Students seem to fall into the same pattern every Fall semester. We bound back after a long summer vacation, work hard and party even harder, use our fall break to do anything but relax and bam—first week of November and we’ve hit a major wall.
It is around the same time of year we desperately try to avoid pallid students hacking up a lung on the plaza while seeing the opinion pages of The Chronicle are slowly consumed by columns focused on anxiety and stress. We don’t even have time to focus on the most exciting part of the sports calendar, where we usher in a new college basketball season as football ramps up. Suffice it to say, November may be the toughest month of the year—if it weren’t for Thanksgiving.
The glorious thing about the countless hours in the library studying under fluorescent lighting and turning in more assignments than you thought imaginable is the sheer miracle that is surviving. We drag our limp and mentally anguished selves back home and are welcomed back with occasionally smothering amounts of attention and five glorious days of not thinking about Duke. And then there is the famed holiday itself.

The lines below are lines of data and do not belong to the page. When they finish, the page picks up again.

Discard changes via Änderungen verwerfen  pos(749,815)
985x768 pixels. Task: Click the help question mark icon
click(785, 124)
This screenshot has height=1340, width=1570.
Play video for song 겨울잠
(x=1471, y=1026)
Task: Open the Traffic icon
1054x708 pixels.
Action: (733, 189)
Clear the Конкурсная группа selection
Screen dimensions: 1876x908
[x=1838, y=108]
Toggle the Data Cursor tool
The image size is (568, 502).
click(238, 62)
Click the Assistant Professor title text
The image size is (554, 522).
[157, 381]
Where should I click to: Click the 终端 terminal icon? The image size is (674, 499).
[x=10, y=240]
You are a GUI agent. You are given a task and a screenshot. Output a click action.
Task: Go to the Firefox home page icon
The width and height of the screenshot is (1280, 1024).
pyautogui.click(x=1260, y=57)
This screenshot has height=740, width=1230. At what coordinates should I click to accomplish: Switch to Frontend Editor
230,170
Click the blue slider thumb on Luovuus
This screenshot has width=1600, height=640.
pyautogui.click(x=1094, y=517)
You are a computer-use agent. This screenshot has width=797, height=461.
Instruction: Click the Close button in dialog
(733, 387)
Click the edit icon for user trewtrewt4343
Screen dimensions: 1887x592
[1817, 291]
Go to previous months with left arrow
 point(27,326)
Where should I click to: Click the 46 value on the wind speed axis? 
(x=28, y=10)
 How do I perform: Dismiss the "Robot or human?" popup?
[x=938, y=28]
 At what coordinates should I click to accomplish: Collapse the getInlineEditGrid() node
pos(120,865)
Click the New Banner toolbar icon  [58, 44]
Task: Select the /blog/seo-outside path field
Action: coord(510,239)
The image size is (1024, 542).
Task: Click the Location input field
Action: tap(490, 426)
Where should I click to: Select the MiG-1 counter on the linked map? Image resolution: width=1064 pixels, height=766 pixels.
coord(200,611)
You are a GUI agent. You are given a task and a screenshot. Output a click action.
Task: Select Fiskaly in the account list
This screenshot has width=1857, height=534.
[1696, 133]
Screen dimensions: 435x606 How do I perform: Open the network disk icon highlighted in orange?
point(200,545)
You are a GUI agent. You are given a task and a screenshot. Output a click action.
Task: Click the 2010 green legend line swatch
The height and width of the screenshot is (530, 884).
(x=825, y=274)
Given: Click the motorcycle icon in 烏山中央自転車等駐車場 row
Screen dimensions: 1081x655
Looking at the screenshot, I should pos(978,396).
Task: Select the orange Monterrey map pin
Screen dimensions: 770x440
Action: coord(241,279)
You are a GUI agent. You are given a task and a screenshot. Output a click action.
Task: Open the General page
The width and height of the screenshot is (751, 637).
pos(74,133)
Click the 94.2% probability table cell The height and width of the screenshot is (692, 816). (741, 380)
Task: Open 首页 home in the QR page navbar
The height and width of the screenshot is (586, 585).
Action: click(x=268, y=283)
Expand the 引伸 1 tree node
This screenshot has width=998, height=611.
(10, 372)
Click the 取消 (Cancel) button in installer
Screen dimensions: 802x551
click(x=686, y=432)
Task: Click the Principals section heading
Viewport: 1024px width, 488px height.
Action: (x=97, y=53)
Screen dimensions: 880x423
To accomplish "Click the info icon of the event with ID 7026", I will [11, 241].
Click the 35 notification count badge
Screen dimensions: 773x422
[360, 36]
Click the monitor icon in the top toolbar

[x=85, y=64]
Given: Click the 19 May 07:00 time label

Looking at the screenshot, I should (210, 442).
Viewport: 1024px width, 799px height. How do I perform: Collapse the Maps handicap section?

Ah, the three F’s of Thanksgiving—food, family and football.
Try to find a holiday with a better meal. Don’t waste your time—you can’t. From warm turkey and gravy to stuffing (Dan’s favorite), mashed potatoes (Danielle’s) and cornbread, this coma-inducing spread is for many the inspiration to make it through the three toughest weeks of the academic year. Then there are the desserts—pies and cakes galore, but really just an excuse to eat pumpkin-fied versions of everything imaginable. In our last two years of school, there has only been one week between Thanksgiving and final exams—for many Duke students, this meal serves as the last bit of enjoyment before the hectic end to the semester.
Most family gatherings tend to be at least a little stressful. Put everyone together in one room, make them extra hungry and involve the production of a giant meal? Something is bound to run amok. And although there’s always going to be the fabled Thanksgiving crisis—we’ve seen everything from extreme turkey-carving incidents to mid-meal wardrobe malfunctions—enduring the inevitable chaos is part of what brings families closer in the holiday season. By the time everyone sits down to dinner, they forget the craziness and remember why they all came together.
And just in case you need something to distract you from the family insanity and it isn’t dinnertime yet, Thanksgiving is one of the premier days of the football calendar. By rule, the holiday must begin with a neighborhood football game in the morning. If you’re hungry but still want to save room for the big meal, cook up some buffalo wings around lunchtime for kickoff of Bears-Lions. East Coasters should be sitting down to dinner right after Eagles-Cowboys gets underway and West Coast dinnertime coincides with the start of Seahawks-49ers. Once the tryptophan starts kicking in, you’ll probably think you’ve died and gone to heaven.
Thanksgiving is a holiday that promotes gluttony, induces familial spats and is bookended by lounging in front of a TV watching football—in other words, it’s right up our alley.